Impulse steam valves generally operate at very high speeds of 30,000 rpm. Or more, thus exposed to a great centrifugal force. For most practical applications, the speed must be reduced. Furthermore, the design is relatively simple, and the turbine chamber does not necessarily withstand pressure.

In a compound turbine, the next row reverses the fixed blades in the direction of the steam before the steam passes through the second row of rotor blades. 

2) Reaction Turbines

The stationary blades and rotor blades of the jet turbine are similar to the aerodynamic blades. They are arranged such that the cross-sectional area of ​​the blades decreases from the opening edge of the blade to the edge. This means that the cross-sectional area of ​​the steam passing between the two sets of stationary blades and the rotor blades increases with the turbine stage. In this way, two sets of blades usually form a nozzle, so as steam passes through the stator and rotor, its pressure decreases, and its speed increases. The rotor usually turns into a series of rotating nozzles.

When steam escapes from any set of rotor blades, it creates a reaction force on the blades, which in turn generates torque to the turbine rotor, like the Hero steam engine. 

Turbine reactions are generally better than pulse turbines and run at lower speeds, which means they don’t necessarily need gears. However, they are more complex, and the high vapor pressure allows them to be easily filtered between phases. 

3) Compound Steam turbine

Combined steam turbines use a series of steam turbine stages, where the outgoing steam is fed from one stage to the other. By properly modeling the rotor and stator blades to produce the nozzle, the pressure or velocity of the steam can be slowly reduced in several steps instead of one. The possibility of using steam pressures and speeds is very high, resulting in a very high turbine yield. 

4) Pressure compounding

The pressure combination uses a series of turbine reaction steps to solve the problem of very high blade speeds in single-pulse turbine stages. The vapor pressure decreases with each stage as the pressure decreases, while the vapor velocity remains relatively constant and changes direction as it passes through each stage. As the vapor pressure decreases at each stage of the turbine and the volume of steam increases at each stage, in high-capacity turbines, the turbine blades and chamber must be successively larger to accommodate each subsequent stage. As the vapor pressure decreases at each stage of the turbine, the volume of the steam also increases at each stage, so in a high-capacity turbine, the blades and the turbine chamber must subsequently be larger.

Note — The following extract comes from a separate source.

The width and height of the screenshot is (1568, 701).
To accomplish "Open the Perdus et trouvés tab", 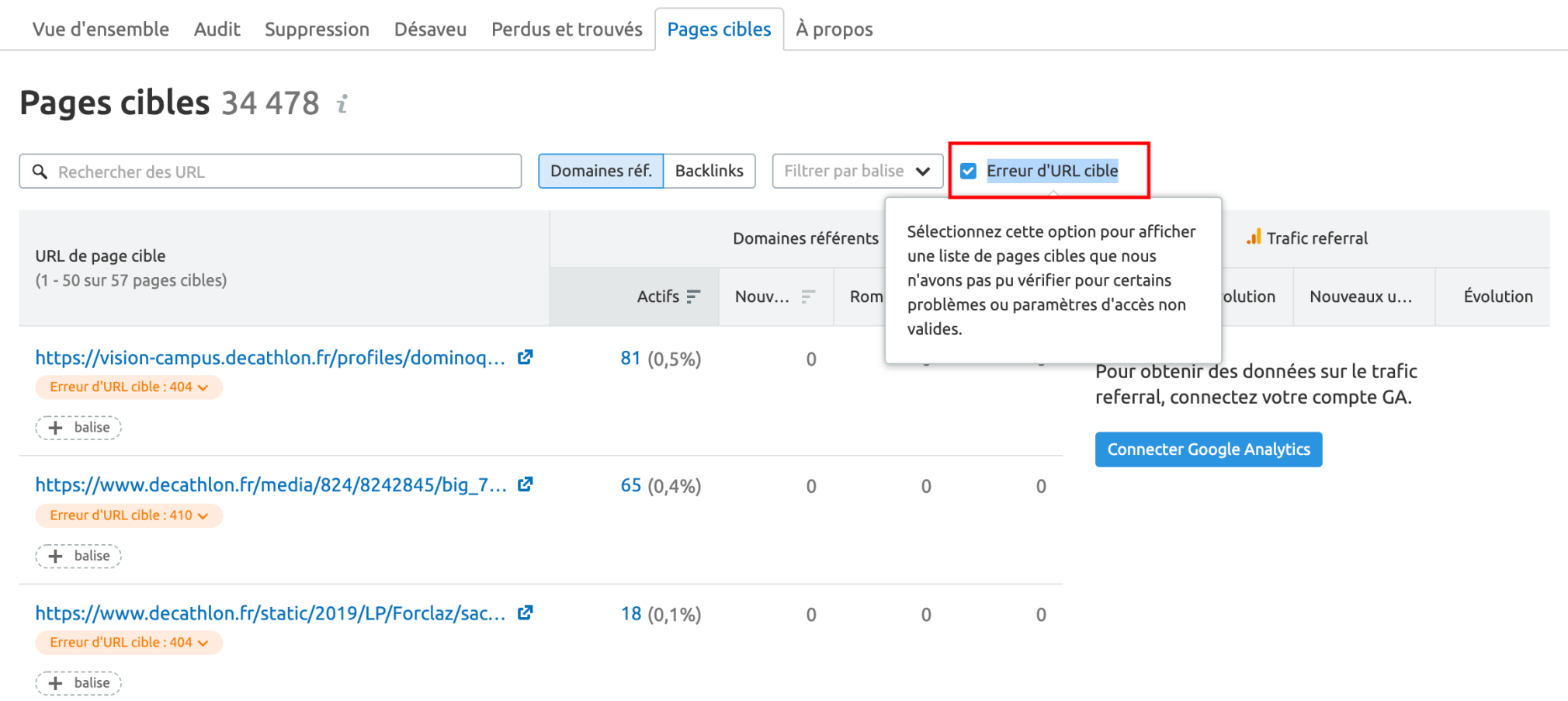I will [567, 29].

Advantages and disadvantages of steam turbines

Advantages of Steam turbines

  • Since the steam turbine is a rotating heat engine, it is particularly suitable for generating motion.
  • The thermal efficiency of steam turbines is generally higher than that of equivalent engines.
  • Compared to reciprocating engines, it has a very high power/weight ratio.
  • There are fewer moving parts than equivalent motors.
  • Steam turbines are best for large thermal power plants. They consist of turbines of various sizes up to 1.5 gigawatts (200,000 horsepower) which are used to generate electricity.
  • In general, vapor contains a large amount of enthalpy (mainly in the form of heat of vaporization). This means that the mass flow is lower than with gas turbines.
  • In general, the turbine only moves in one direction, and the vibration is less than that of the gearbox motor.
  • Steam turbines are more reliable, especially in applications that require continuous high-power output.

Disadvantages of steam turbines

  1. Although nearly 90% of the world’s electricity is generated through the use of steam turbines, it also has drawbacks.
  2. The cost of an overnight stay is very high.
  3. When operating under load, the efficiency of steam turbines is lower than equivalent engines.
  4. They run longer than gas turbines and certainly longer than similar engines.
  5. Compared to gas turbines and reciprocating engines, the response to changes in energy demand is less.

These turbines have higher efficiency than wind turbines.